#### RECORDS SUPPLIED
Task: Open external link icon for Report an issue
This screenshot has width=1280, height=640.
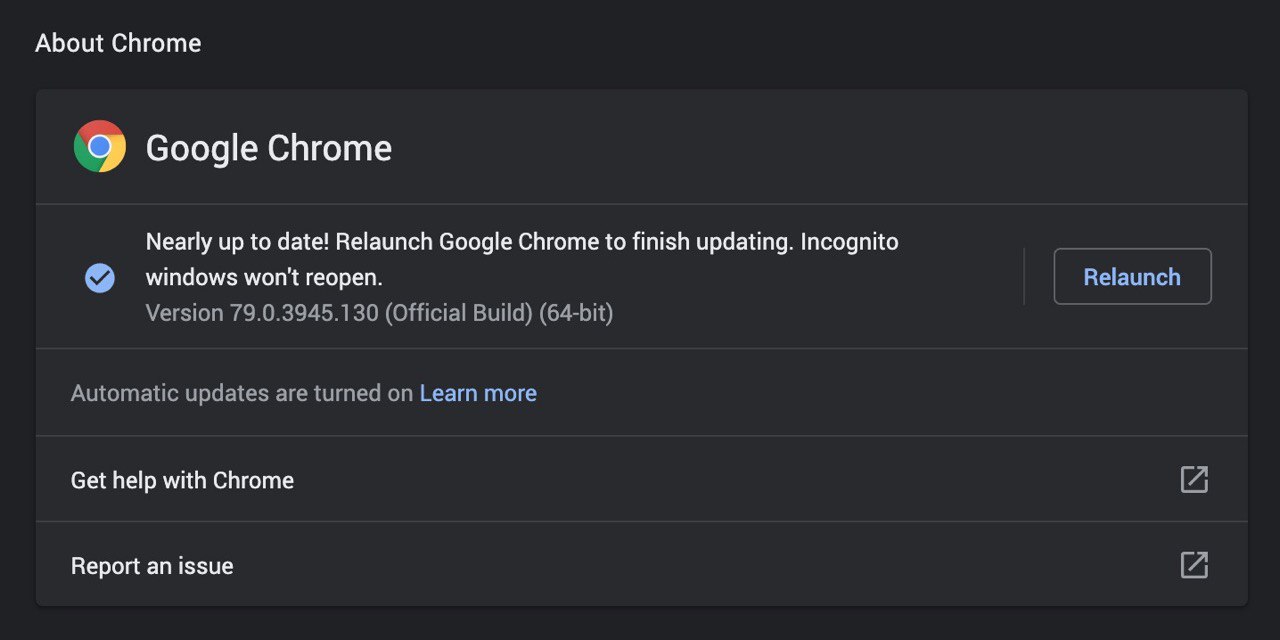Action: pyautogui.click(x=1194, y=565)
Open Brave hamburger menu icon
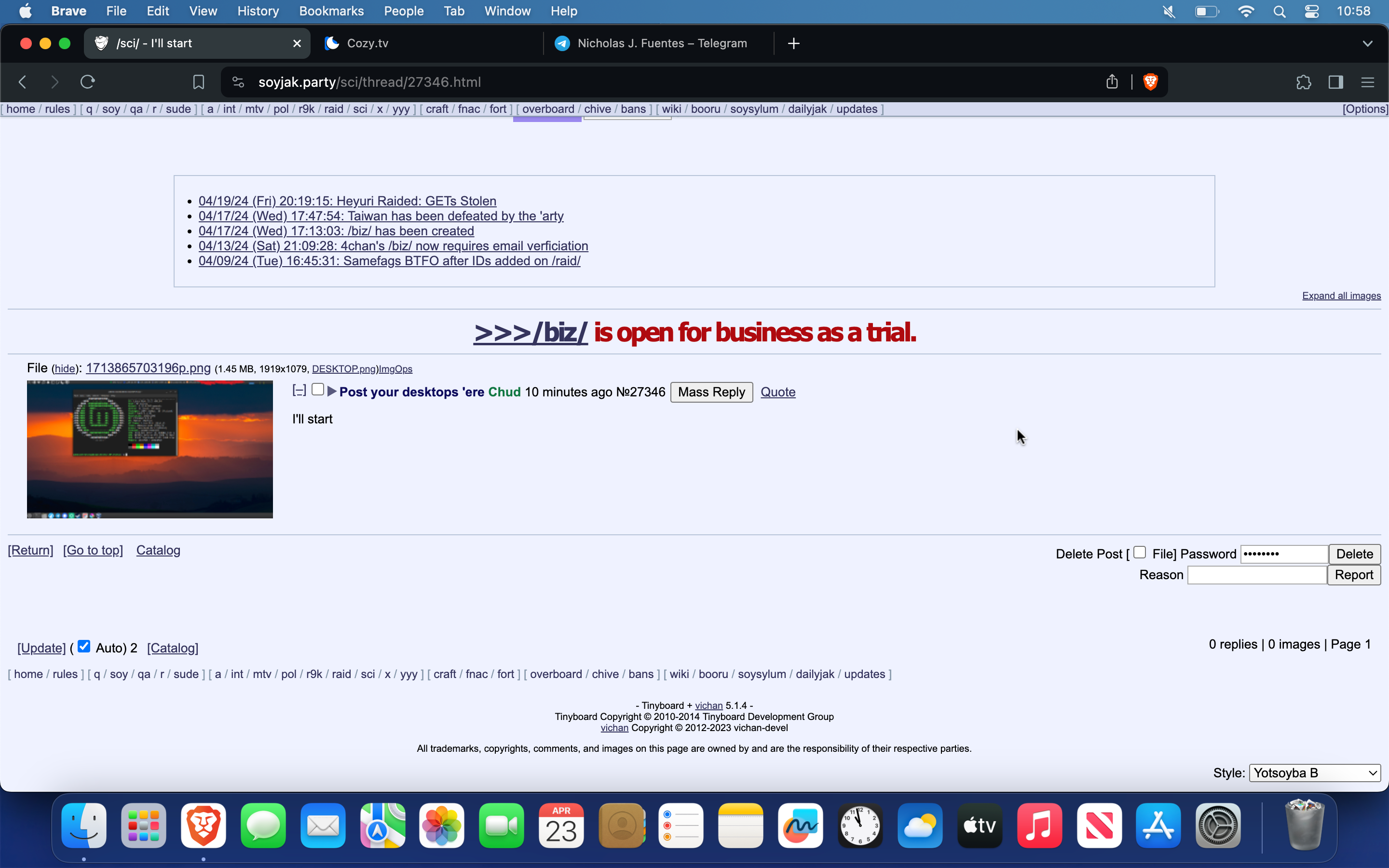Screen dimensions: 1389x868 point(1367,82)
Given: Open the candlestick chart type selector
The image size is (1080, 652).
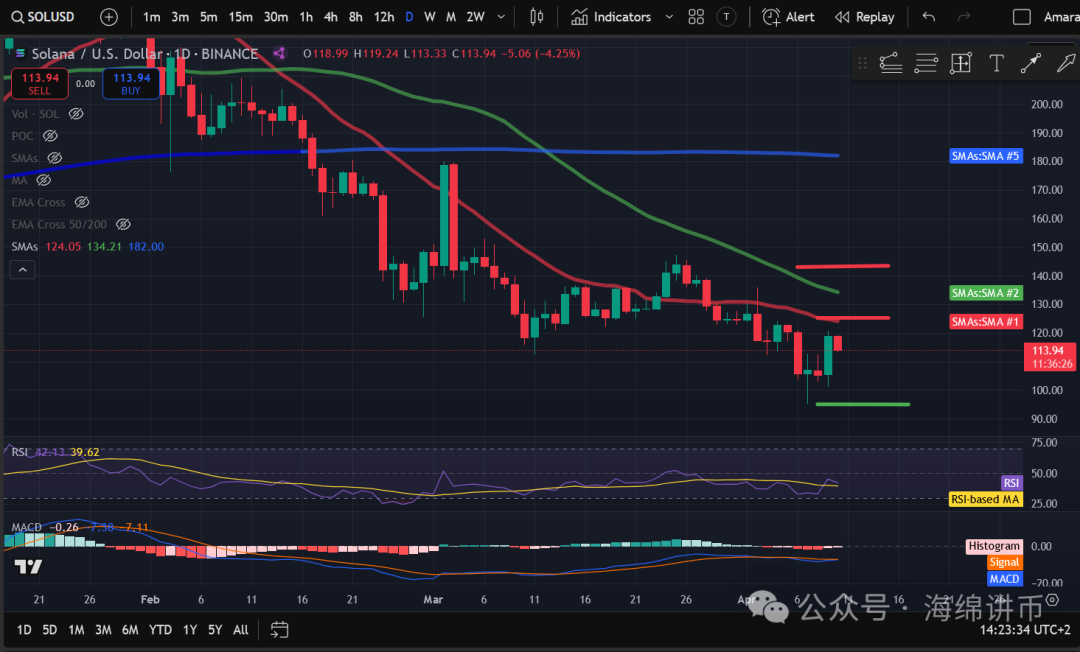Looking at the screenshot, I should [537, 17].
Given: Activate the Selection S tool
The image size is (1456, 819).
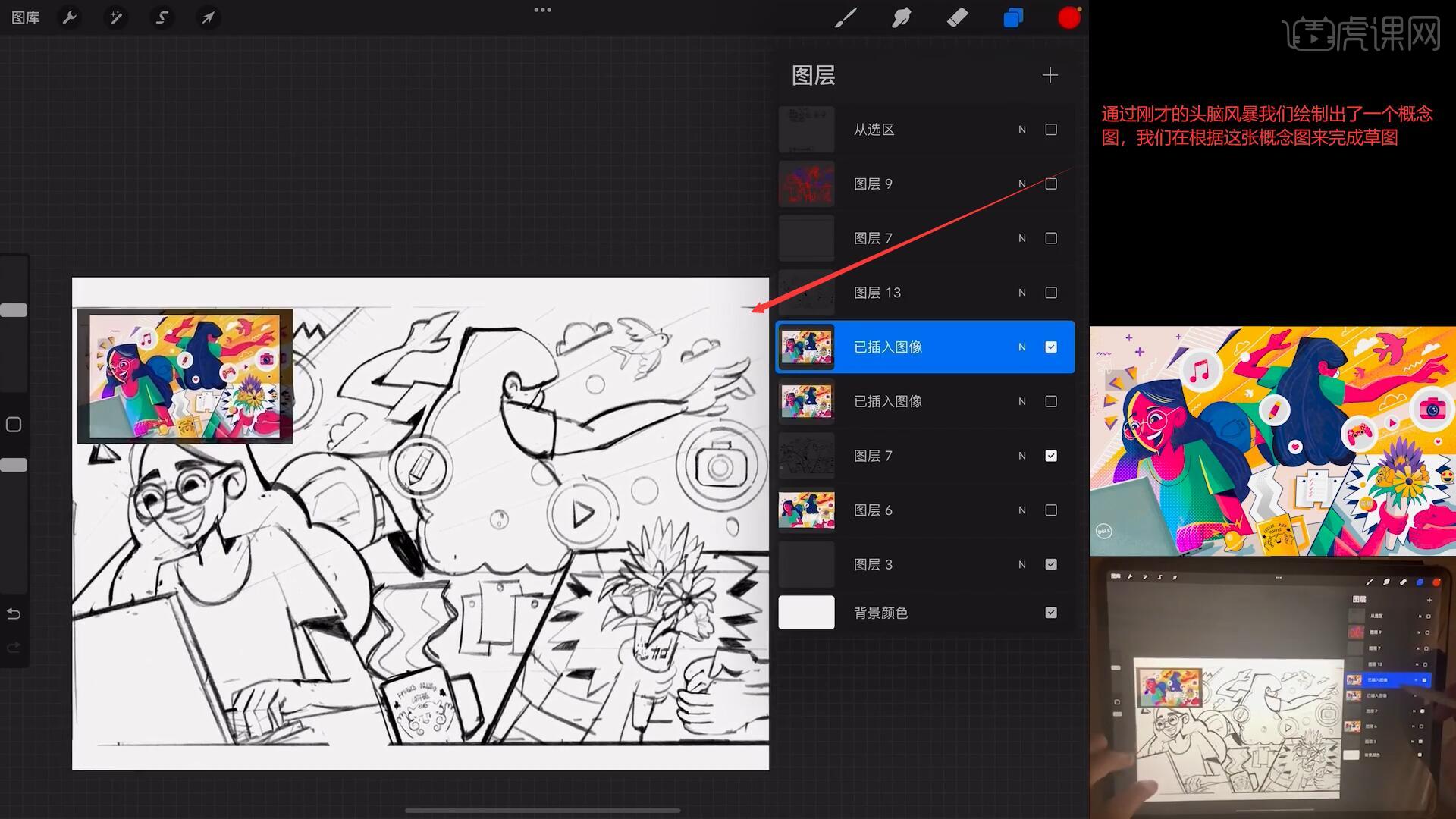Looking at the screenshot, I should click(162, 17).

#### YOUR OBJECTIVE
Put every line of the records above into a JSON list of strings, one string per line, leaving out blank lines and the pictures.

#### WRITTEN SOLUTION
[
  "Task: Open external link icon for Report an issue",
  "This screenshot has width=1280, height=640.",
  "Action: pyautogui.click(x=1194, y=565)",
  "Open Brave hamburger menu icon",
  "Screen dimensions: 1389x868 point(1367,82)",
  "Given: Open the candlestick chart type selector",
  "The image size is (1080, 652).",
  "Looking at the screenshot, I should [537, 17].",
  "Given: Activate the Selection S tool",
  "The image size is (1456, 819).",
  "Looking at the screenshot, I should click(162, 17)."
]